[THE EXERCISE]:
Please rewrite the stretch from the line containing "At what coordinates" through the line containing "click(1050, 22)", replacing "profile avatar" with "profile picture" and leaving everything else unchanged. Omit the pictures from your answer.

[RECORDS SUPPLIED]:
⁂

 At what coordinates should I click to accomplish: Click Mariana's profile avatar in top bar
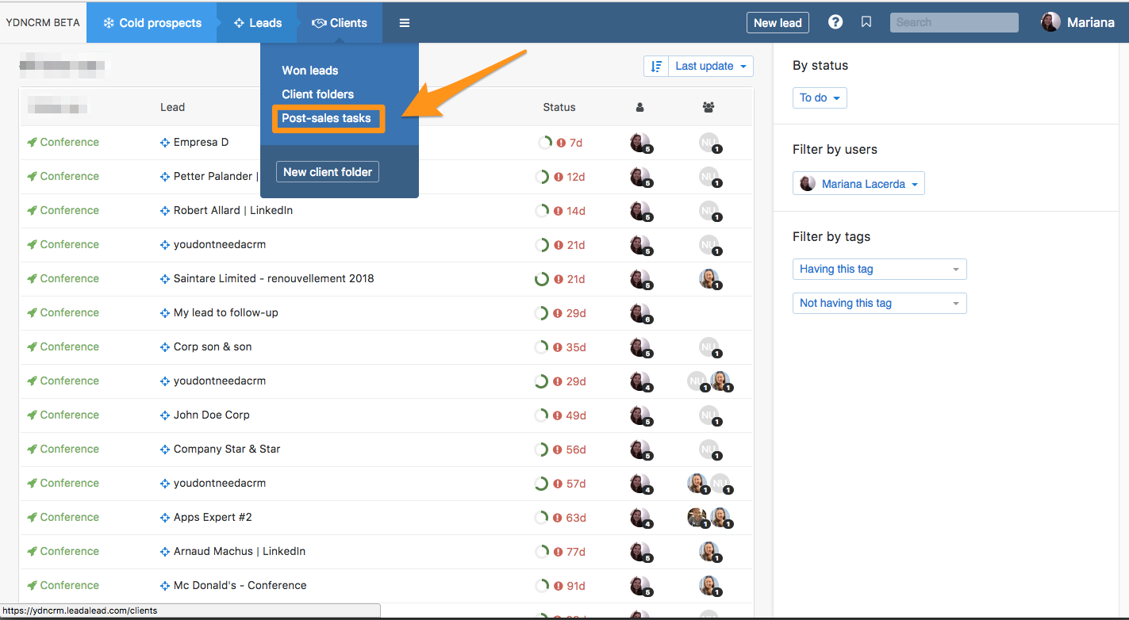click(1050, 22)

⁂

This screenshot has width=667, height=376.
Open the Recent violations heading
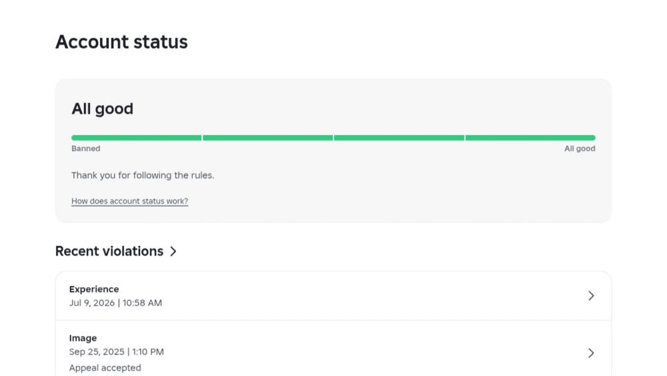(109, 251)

⁂

[RESULT FOR THIS TASK]:
 At what coordinates should I click to accomplish: Click Mariana's profile picture in top bar
click(1050, 22)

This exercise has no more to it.